6. The power supply according to claim 5 further including feedback of a feedback voltage that is proportional to said output voltage to a voltage regulation device, said voltage regulation device connected to said second electronic switch and operable to selectively cause said second switching device to interrupt current flow to said first switching device.

7. The power supply according to claim 6 wherein said first electronic switch is a transistor and said second electronic switch is a field effect transistor.

8. The power supply according to claim 7 wherein said voltage regulating device includes a microcontroller that is operable to regulate said output voltage to maintain a target voltage.

9. The power supply according to claim 8 wherein said microcontroller is also operable to set said target voltage.

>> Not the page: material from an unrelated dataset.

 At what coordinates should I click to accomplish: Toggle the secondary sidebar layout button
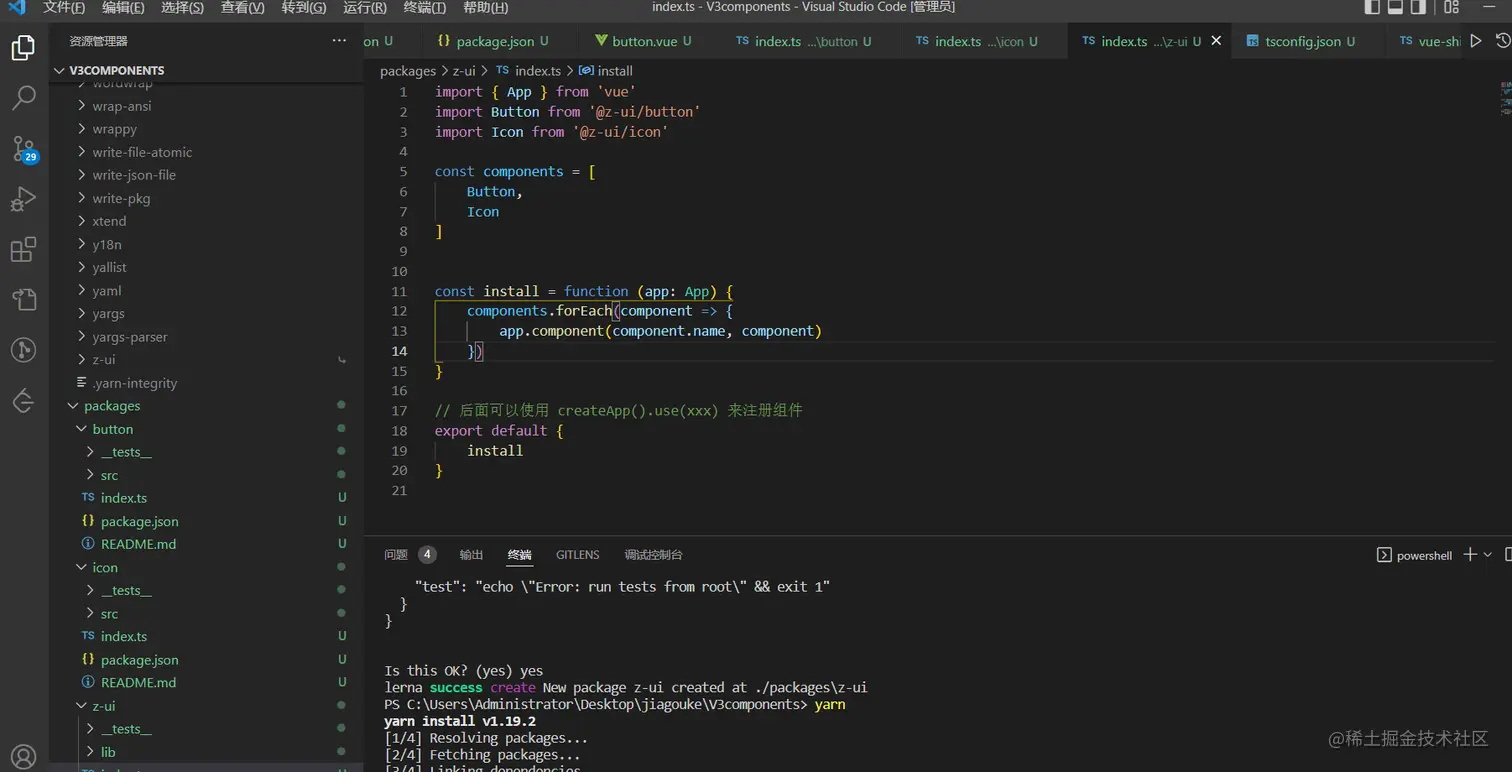point(1418,7)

10. The power supply according to claim 8 wherein said microcontroller is operable to generate a pulse width modulated voltage that having a duty cycle that is a function of said feedback voltage, said microcontroller operable to apply said pulse width modulated voltage to a gate terminal of said field effect transistor to regulate said output voltage.

11. The power supply according to claim 10 wherein said microcontroller also monitors the input voltage and is operable to modify said duty cycle of said pulse width modulated voltage to compensate for varying input voltages.

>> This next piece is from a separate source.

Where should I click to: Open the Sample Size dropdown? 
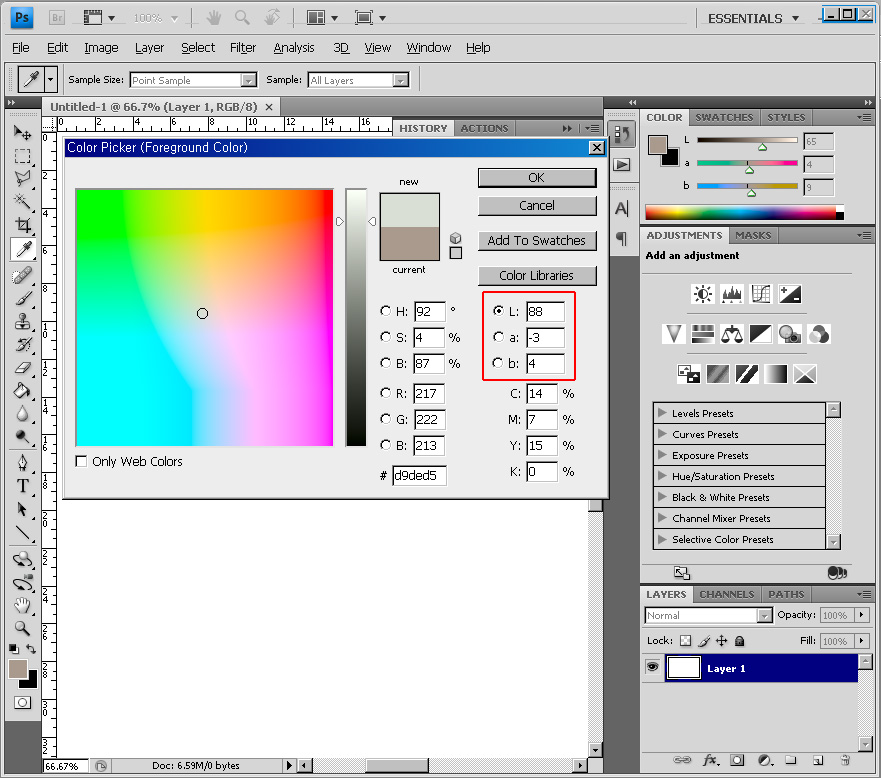point(193,80)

12. The power supply according to claim 7 wherein said voltage regulating device includes a comparator that compares said feedback voltage to a reference voltage.

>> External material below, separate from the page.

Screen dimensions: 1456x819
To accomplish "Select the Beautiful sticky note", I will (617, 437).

13. The power supply according to claim 12 wherein said comparator includes an operational amplifier.

14. The power supply according to claim 4 further including a voltage regulation device connected between said first end of said primary winding and a power supply.

15. The power supply according to claim 4 wherein the value of said compensating capacitor is selected to optimize efficiency of the power supply.

16. The power supply according to claim 4 wherein the value of said compensating capacitor is selected to minimize any Electro-Magnetic interference generated by the power supply.

17. A method for operating a high voltage power supply comprising the steps of:

(a) providing a flyback transformer having a primary winding and a feedback winding, the primary winding having a first end connected to a power supply, the flyback transformer also having a secondary winding having more turns than the primary winding;

a switching device connected between a second end of the primary winding and ground, the switching device having a control port connected to a first end of the feedback winding; and

a compensation capacitor connected between the switching device control port and ground;

(b) applying a voltage to the switching device to cause the switching device to conduct an electric current;

(c) inducing voltages in the secondary winding and the feedback winding, the feedback winding voltage with the electric current; and

(d) applying the voltage induced in the feedback winding to the switching device to cause the switching device to stop conducting the electric current;

(e) allowing the induced voltages in the secondary and feedback windings to collapse whereby the switching device begins to conduct an electric current again.

18. The method according to claim 17 wherein a portion of the secondary winding voltage is feedback to a voltage regulating device that is operative to regulate the power supply to maintain the output voltage within a range of voltages for various loads.